(SUPPLIED MATERIAL Opens)

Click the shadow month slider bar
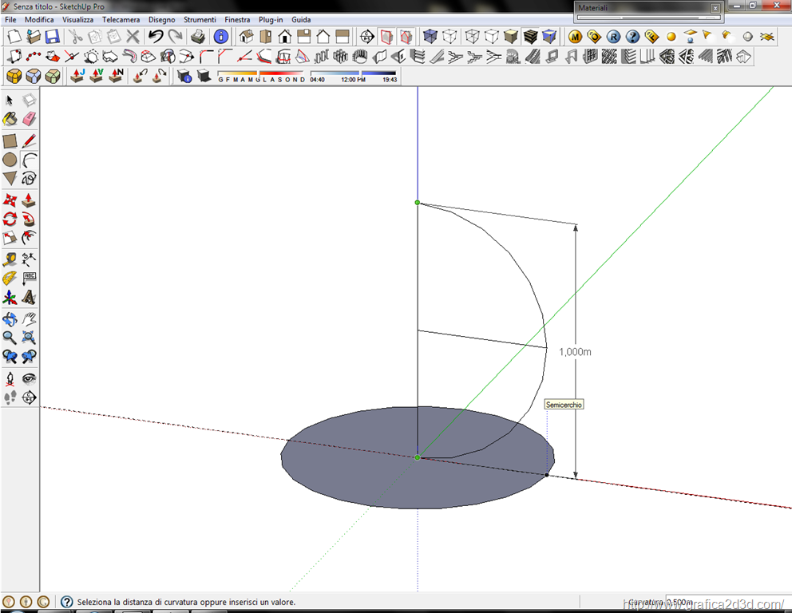point(260,73)
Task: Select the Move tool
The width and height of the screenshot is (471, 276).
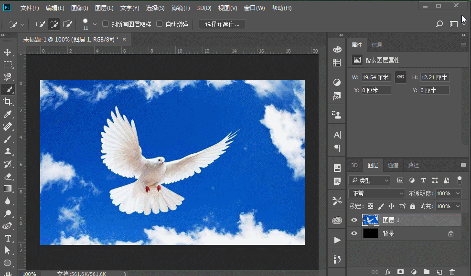Action: [8, 52]
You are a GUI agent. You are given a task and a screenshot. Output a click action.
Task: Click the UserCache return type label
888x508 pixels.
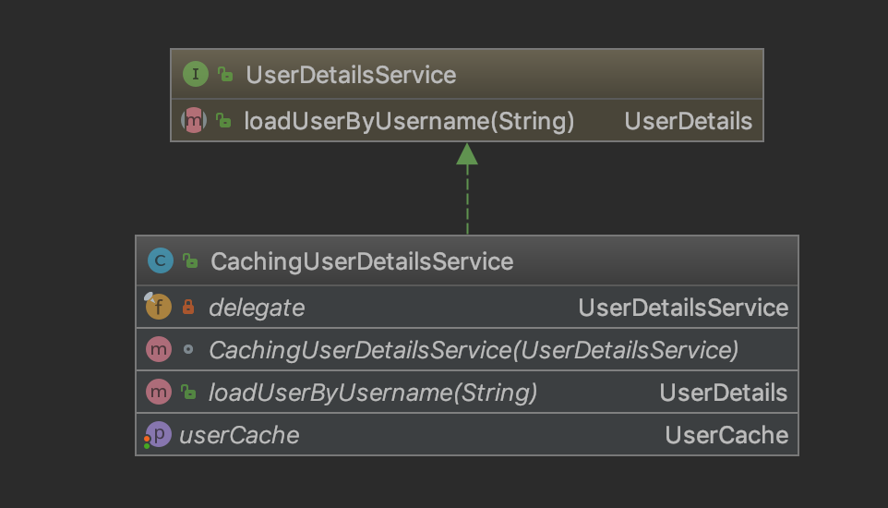pos(726,435)
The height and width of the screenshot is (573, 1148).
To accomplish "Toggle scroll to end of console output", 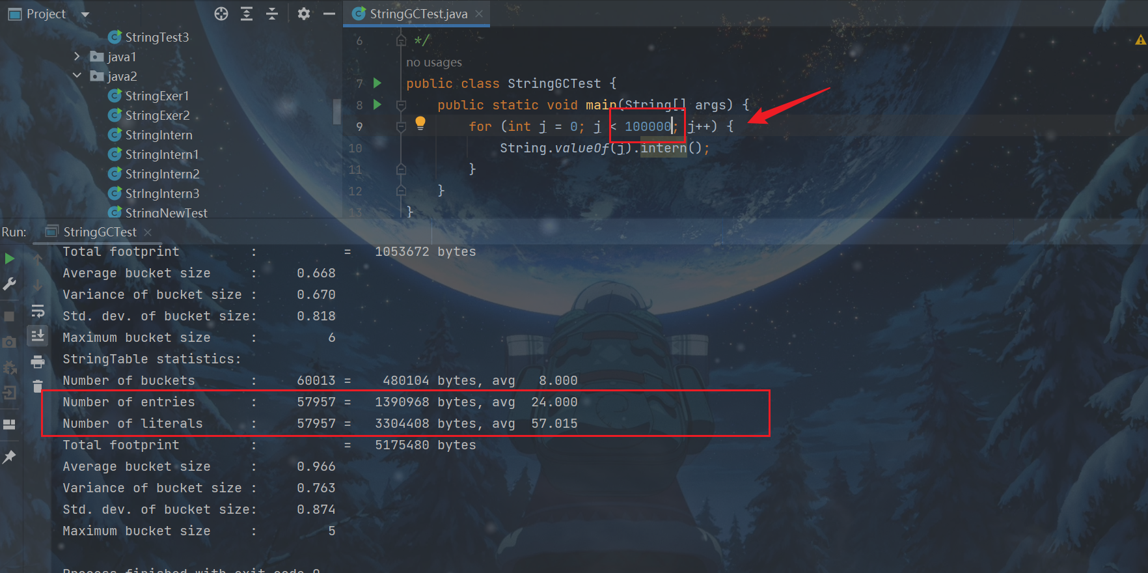I will (38, 336).
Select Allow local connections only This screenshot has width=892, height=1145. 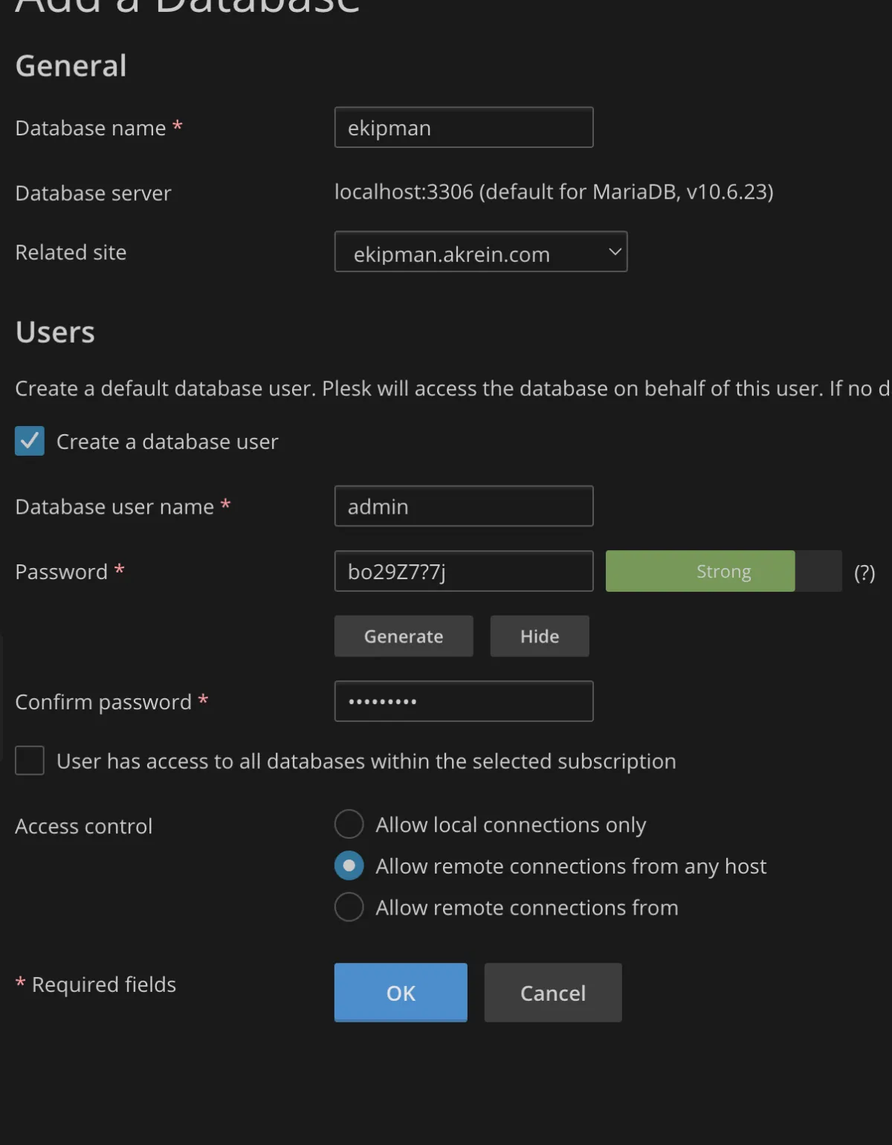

(SUPPLIED MATERIAL Closes)

### YOUR OBJECTIVE:
Print nothing except the lines above from the one containing "Task: Select the Move tool" down to the one containing "The height and", both included, exactly as written and free of pictures.

### RESPONSE BOX:
Task: Select the Move tool
The width and height of the screenshot is (471, 276).
Action: [8, 52]
You are a GUI agent. You are given a task and a screenshot. Output a click action.
Task: Click the UserCache return type label
888x508 pixels.
pos(726,435)
The height and width of the screenshot is (573, 1148).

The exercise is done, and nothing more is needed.